MALANG, Zona Malang – Kasus korupsi di Desa Kradenan, Kecamatan Pagerwojo, Kabupaten Tulungagung, Jawa Timur, terus bergulir. Satreskrim Polres Tulungagung, Polda Jatim, telah melakukan penyidikan terhadap dua tersangka, yaitu Kepala Desa Kradenan dan Kaur Keuangan Desa.
Berdasarkan hasil penyidikan, berkas perkara tersangka ES, selaku Kepala Desa Kradenan, telah dinyatakan lengkap (P21) oleh Kejaksaan Negeri Tulungagung. Sementara itu, tersangka WS, Kaur Keuangan Desa Kradenan, saat ini berstatus Daftar Pencarian Orang (DPO) atau buronan.
Kapolres Tulungagung, AKBP Muhammat Taat Resdi, menjelaskan bahwa proses penyidikan kasus ini telah berlangsung selama dua setengah tahun. Dugaan tindak pidana korupsi yang dilakukan oleh kedua tersangka adalah dalam penggunaan dana desa, alokasi dana desa, bagi hasil pajak dan retribusi daerah tahun anggaran 2020 hingga 2021, serta bantuan keuangan kabupaten tahun anggaran 2020 di Desa Kradenan.
Modus operandi yang dilakukan oleh para tersangka adalah menyalahgunakan anggaran. Pada tahun 2020 dan 2021, Desa Kradenan menerima total anggaran sebesar Rp 3.917.816.541. Dari total anggaran tersebut, tersangka ES mengajukan pencairan anggaran sebesar Rp 784.000.000 pada tahun 2020 dan Rp 984.000.000 pada tahun 2021, dengan total Rp 1.768.000.000.

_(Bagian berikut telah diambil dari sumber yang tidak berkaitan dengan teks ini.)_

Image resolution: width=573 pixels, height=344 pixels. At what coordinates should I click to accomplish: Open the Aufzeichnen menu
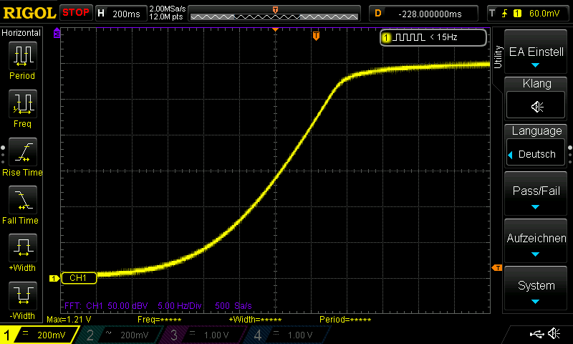click(x=536, y=242)
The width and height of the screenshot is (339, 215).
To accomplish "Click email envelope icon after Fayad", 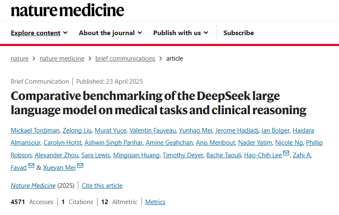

Namun, menurut Kapolres Tulungagung, anggaran yang diajukan oleh tersangka tidak dapat dipertanggungjawabkan, dan hasil perhitungan kerugian keuangan negara oleh Inspektorat Kabupaten Tulungagung mencapai Rp 743.620.928,86. Tersangka diduga melakukan tindak pidana korupsi dengan cara tidak melakukan kegiatan sama sekali (kegiatan fiktif), melakukan kegiatan tidak sesuai Rencana Anggaran Biaya (RAB), dan tidak membuat Surat Pertanggungjawaban (SPJ) karena tidak memiliki bukti pendukung.
Dalam proses penyidikan, Satreskrim Polres Tulungagung Polda Jatim telah melakukan pemeriksaan terhadap 60 orang saksi dan 5 orang ahli. Selain itu, mereka juga melakukan penggeledahan di beberapa lokasi, seperti Balai Desa dan rumah tersangka, serta melakukan penyitaan barang bukti terkait.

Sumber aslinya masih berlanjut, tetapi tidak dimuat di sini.